For a 6% loan, 20% down, you have 240K financed.
Ignoring principal payments, the monthly interest is $1200.
1% HOA = 3000 per year = $250 / month
1% maintenance = $250/month
Assume Insurance is ~ 100/month
Property Tax = $300/month.
I figured Property Tax at 1.25% = $300/mnth. I included it but didn’t list it. Monthly carrying costs before tax benefit is ~$2000 – $2100 give or take assuming interest only at 6%. Add $200 if doing a traditional 30yr loan.
So he’s running short about $600 or $700 month. That’s $7200-$8400/yr. depreciations is 1/27.5ths of the price or just short of $11,000 generating a tax loss of ~$19,000. At a 40% combined tax rate, you’d get a tax savings on your wage/1040-income of between $7200-$7800/yr. Thus doing an after tax breakeven.

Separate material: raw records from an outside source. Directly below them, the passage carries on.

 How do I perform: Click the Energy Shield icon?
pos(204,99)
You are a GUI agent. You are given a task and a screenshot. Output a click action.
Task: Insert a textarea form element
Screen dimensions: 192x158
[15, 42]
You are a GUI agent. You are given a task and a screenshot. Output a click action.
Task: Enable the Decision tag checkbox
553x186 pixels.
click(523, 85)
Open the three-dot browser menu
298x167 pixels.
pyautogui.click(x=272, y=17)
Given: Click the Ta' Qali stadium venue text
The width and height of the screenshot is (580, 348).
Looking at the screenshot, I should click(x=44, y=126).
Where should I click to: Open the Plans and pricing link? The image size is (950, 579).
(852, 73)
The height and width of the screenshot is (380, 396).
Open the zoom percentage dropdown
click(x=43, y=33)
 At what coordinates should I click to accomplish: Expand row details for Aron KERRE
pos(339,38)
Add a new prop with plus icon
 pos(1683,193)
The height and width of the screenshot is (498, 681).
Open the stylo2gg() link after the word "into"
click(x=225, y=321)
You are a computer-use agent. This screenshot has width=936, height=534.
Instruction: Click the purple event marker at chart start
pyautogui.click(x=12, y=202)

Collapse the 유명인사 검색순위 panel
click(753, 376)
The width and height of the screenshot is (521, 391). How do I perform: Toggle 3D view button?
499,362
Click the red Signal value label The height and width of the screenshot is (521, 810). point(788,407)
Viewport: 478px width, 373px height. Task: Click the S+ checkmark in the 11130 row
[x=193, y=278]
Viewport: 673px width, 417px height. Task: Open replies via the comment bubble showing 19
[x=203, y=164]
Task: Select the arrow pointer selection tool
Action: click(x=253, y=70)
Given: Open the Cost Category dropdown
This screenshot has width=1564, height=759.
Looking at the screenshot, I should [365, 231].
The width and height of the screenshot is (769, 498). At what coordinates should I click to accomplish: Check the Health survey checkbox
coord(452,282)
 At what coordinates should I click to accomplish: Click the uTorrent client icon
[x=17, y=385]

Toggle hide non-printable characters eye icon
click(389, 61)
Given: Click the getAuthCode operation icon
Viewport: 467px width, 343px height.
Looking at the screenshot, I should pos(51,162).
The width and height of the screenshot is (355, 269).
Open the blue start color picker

If the condo is in the $250-$270K range with a lower HOA (say $200 or even $150), figure maintenance at $100 since HOA cover major external/common area things, you get closer to the $1500/$1600. There’s a bit of funny money calculations with the HOA maintenance, insurance. HOA is set, but will it rapidly climb? Maintenance and insurance can be spun one way or another.